| Brief |
The data below is to be output in full, unchanged.

Stored data entries:
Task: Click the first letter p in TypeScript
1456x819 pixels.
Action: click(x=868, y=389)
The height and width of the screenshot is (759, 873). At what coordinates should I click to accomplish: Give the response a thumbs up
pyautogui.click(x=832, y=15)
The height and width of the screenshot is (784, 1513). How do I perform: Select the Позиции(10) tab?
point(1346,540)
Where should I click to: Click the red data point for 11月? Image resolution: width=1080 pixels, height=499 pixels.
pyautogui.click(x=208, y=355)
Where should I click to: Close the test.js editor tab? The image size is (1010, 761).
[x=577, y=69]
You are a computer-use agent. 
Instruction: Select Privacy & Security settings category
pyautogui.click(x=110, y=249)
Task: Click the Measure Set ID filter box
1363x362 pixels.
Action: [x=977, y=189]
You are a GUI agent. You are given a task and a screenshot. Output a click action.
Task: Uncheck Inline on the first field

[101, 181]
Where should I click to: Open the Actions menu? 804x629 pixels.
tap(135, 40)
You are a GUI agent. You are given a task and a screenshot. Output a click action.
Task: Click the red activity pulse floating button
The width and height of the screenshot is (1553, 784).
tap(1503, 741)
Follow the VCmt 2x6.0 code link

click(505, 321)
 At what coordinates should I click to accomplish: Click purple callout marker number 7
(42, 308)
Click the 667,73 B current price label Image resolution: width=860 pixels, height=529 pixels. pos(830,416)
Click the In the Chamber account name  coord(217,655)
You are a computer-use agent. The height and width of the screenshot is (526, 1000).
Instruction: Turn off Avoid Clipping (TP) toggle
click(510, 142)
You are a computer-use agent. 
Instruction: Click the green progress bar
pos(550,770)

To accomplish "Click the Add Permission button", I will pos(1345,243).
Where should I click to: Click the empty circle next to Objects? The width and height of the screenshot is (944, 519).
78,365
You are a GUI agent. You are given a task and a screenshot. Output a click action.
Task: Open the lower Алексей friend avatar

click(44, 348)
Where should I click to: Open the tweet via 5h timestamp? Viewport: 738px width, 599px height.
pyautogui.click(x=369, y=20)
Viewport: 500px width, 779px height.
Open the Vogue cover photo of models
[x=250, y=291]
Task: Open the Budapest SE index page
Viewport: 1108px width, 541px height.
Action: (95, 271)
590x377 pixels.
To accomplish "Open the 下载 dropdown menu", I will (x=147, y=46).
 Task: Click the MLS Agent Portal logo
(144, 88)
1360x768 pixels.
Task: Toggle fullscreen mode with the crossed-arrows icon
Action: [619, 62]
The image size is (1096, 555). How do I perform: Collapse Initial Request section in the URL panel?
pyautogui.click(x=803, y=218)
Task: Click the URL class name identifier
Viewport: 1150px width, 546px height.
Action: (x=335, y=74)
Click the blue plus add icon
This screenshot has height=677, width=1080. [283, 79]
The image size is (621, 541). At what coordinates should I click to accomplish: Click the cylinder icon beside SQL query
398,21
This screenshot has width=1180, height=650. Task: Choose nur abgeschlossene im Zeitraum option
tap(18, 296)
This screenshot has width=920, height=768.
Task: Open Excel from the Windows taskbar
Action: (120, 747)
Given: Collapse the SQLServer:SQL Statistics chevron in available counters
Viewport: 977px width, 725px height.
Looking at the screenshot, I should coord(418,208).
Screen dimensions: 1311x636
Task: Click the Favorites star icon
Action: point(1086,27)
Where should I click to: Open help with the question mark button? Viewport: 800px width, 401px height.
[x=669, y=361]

| Exercise solution |
Task: Click the first letter p in TypeScript
1456x819 pixels.
Action: click(x=868, y=389)
The height and width of the screenshot is (759, 873). At what coordinates should I click to accomplish: Give the response a thumbs up
pyautogui.click(x=832, y=15)
The height and width of the screenshot is (784, 1513). How do I perform: Select the Позиции(10) tab?
point(1346,540)
Where should I click to: Click the red data point for 11月? Image resolution: width=1080 pixels, height=499 pixels.
pyautogui.click(x=208, y=355)
Where should I click to: Close the test.js editor tab? The image size is (1010, 761).
[x=577, y=69]
You are a computer-use agent. 
Instruction: Select Privacy & Security settings category
pyautogui.click(x=110, y=249)
Task: Click the Measure Set ID filter box
1363x362 pixels.
Action: [x=977, y=189]
You are a GUI agent. You are given a task and a screenshot. Output a click action.
Task: Uncheck Inline on the first field

[101, 181]
Where should I click to: Open the Actions menu? 804x629 pixels.
tap(135, 40)
You are a GUI agent. You are given a task and a screenshot. Output a click action.
Task: Click the red activity pulse floating button
The width and height of the screenshot is (1553, 784).
tap(1503, 741)
Follow the VCmt 2x6.0 code link

click(505, 321)
 At what coordinates should I click to accomplish: Click purple callout marker number 7
(42, 308)
Click the 667,73 B current price label Image resolution: width=860 pixels, height=529 pixels. pos(830,416)
Click the In the Chamber account name  coord(217,655)
You are a computer-use agent. The height and width of the screenshot is (526, 1000).
Instruction: Turn off Avoid Clipping (TP) toggle
click(510, 142)
You are a computer-use agent. 
Instruction: Click the green progress bar
pos(550,770)

To accomplish "Click the Add Permission button", I will pos(1345,243).
Where should I click to: Click the empty circle next to Objects? The width and height of the screenshot is (944, 519).
78,365
You are a GUI agent. You are given a task and a screenshot. Output a click action.
Task: Open the lower Алексей friend avatar

click(44, 348)
Where should I click to: Open the tweet via 5h timestamp? Viewport: 738px width, 599px height.
pyautogui.click(x=369, y=20)
Viewport: 500px width, 779px height.
Open the Vogue cover photo of models
[x=250, y=291]
Task: Open the Budapest SE index page
Viewport: 1108px width, 541px height.
Action: (95, 271)
590x377 pixels.
To accomplish "Open the 下载 dropdown menu", I will (x=147, y=46).
 Task: Click the MLS Agent Portal logo
(144, 88)
1360x768 pixels.
Task: Toggle fullscreen mode with the crossed-arrows icon
Action: [619, 62]
The image size is (1096, 555). How do I perform: Collapse Initial Request section in the URL panel?
pyautogui.click(x=803, y=218)
Task: Click the URL class name identifier
Viewport: 1150px width, 546px height.
Action: (x=335, y=74)
Click the blue plus add icon
This screenshot has height=677, width=1080. [283, 79]
The image size is (621, 541). At what coordinates should I click to accomplish: Click the cylinder icon beside SQL query
398,21
This screenshot has width=1180, height=650. Task: Choose nur abgeschlossene im Zeitraum option
tap(18, 296)
This screenshot has width=920, height=768.
Task: Open Excel from the Windows taskbar
Action: (120, 747)
Given: Collapse the SQLServer:SQL Statistics chevron in available counters
Viewport: 977px width, 725px height.
Looking at the screenshot, I should coord(418,208).
Screen dimensions: 1311x636
Task: Click the Favorites star icon
Action: point(1086,27)
Where should I click to: Open help with the question mark button? Viewport: 800px width, 401px height.
[x=669, y=361]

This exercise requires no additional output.